[Given instruction]:
Copy the following entries word for word, leaving out the pictures.

(Entries from a data source)

▼

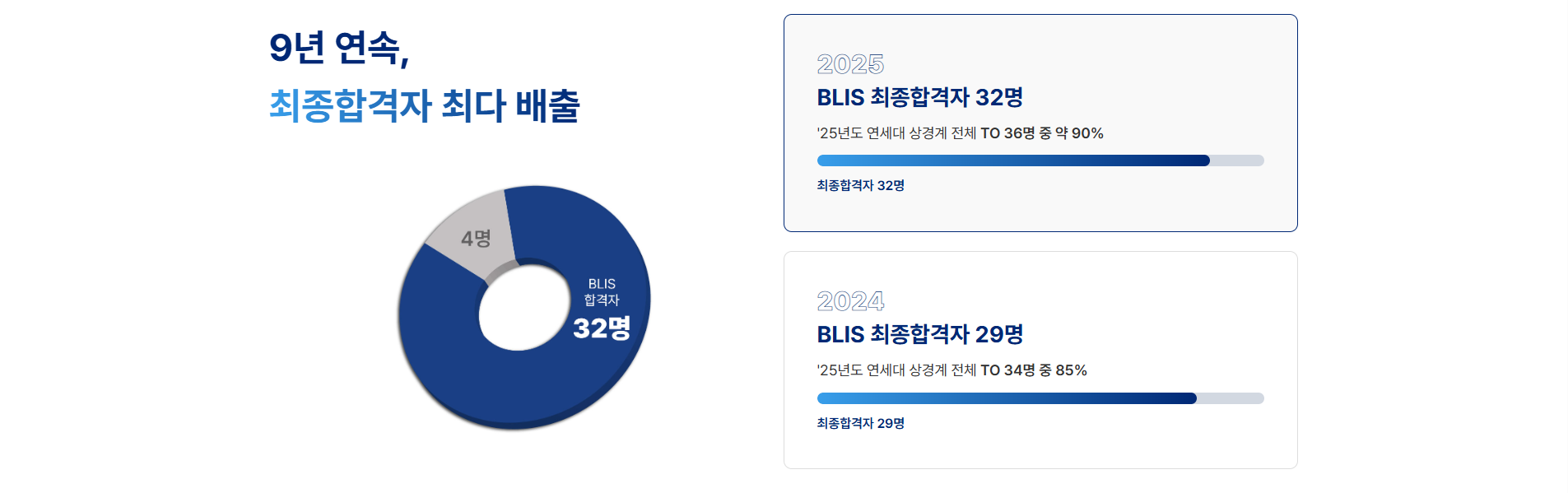Click the 2025 progress bar filled portion
This screenshot has height=493, width=1568.
(1012, 160)
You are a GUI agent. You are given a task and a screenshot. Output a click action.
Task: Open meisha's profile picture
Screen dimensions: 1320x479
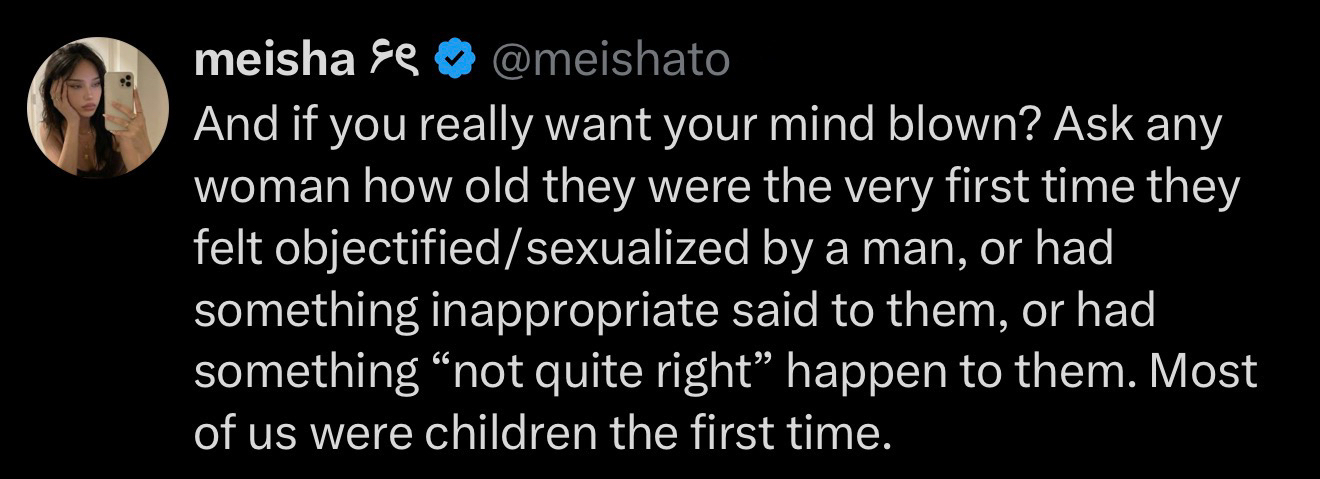[98, 108]
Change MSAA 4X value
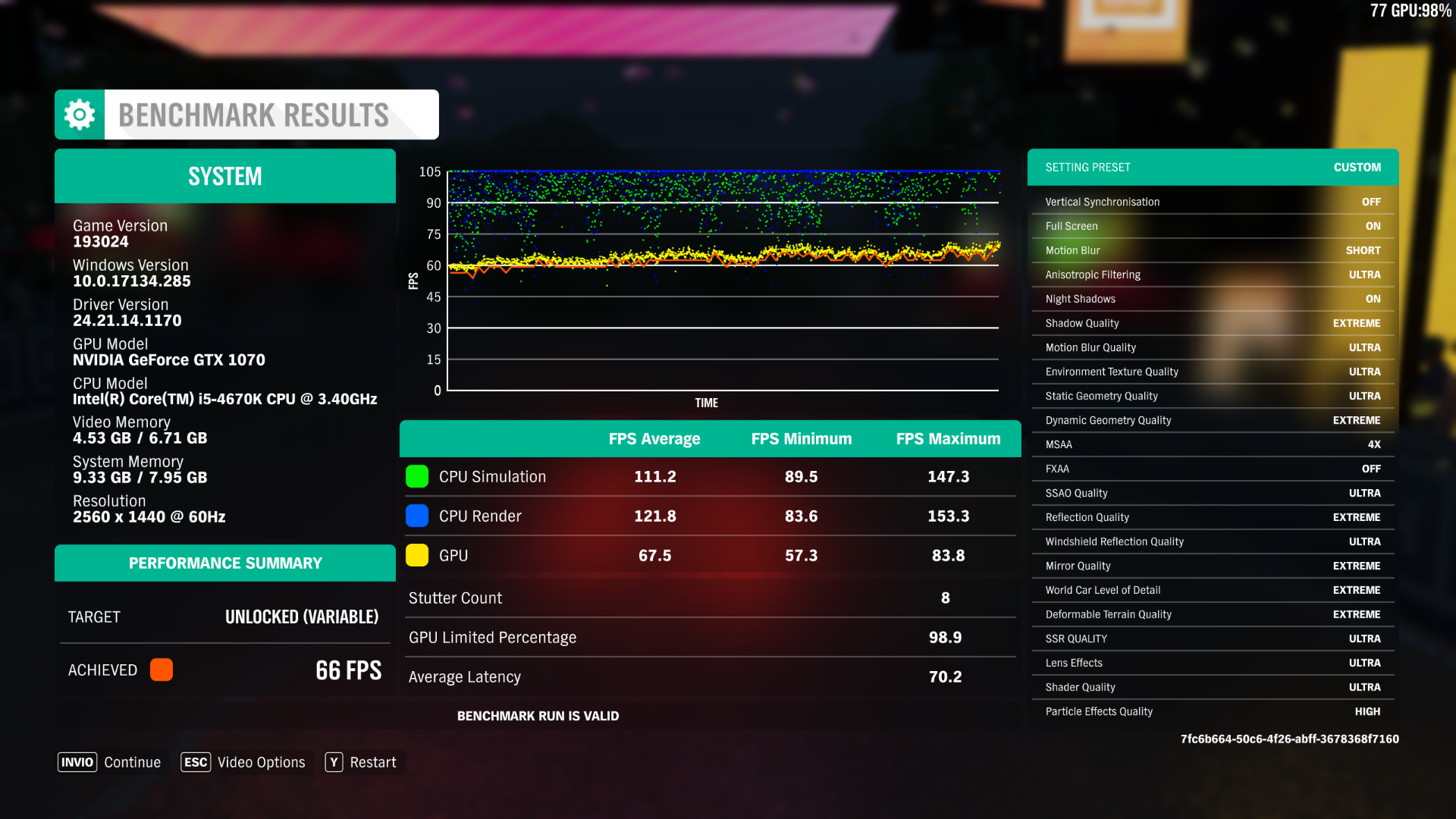The height and width of the screenshot is (819, 1456). (x=1373, y=444)
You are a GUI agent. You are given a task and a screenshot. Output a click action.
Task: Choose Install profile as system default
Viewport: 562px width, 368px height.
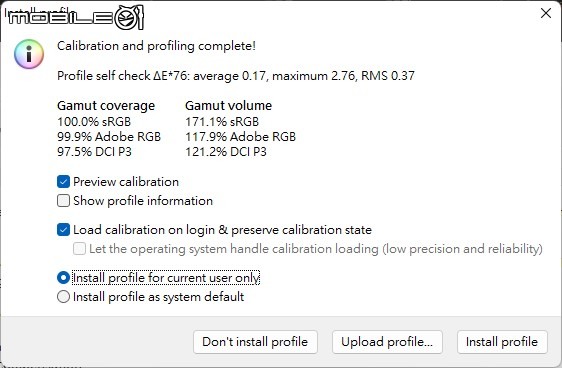63,297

▲

[Task answer]:
Click the 2025 progress bar filled portion
This screenshot has height=493, width=1568.
(1012, 160)
You are a GUI agent. You are given a task and a screenshot. Output a click action.
Task: Open meisha's profile picture
Screen dimensions: 1320x479
[98, 108]
Change MSAA 4X value
The height and width of the screenshot is (819, 1456). (x=1373, y=444)
You are a GUI agent. You are given a task and a screenshot. Output a click action.
Task: Choose Install profile as system default
Viewport: 562px width, 368px height.
63,297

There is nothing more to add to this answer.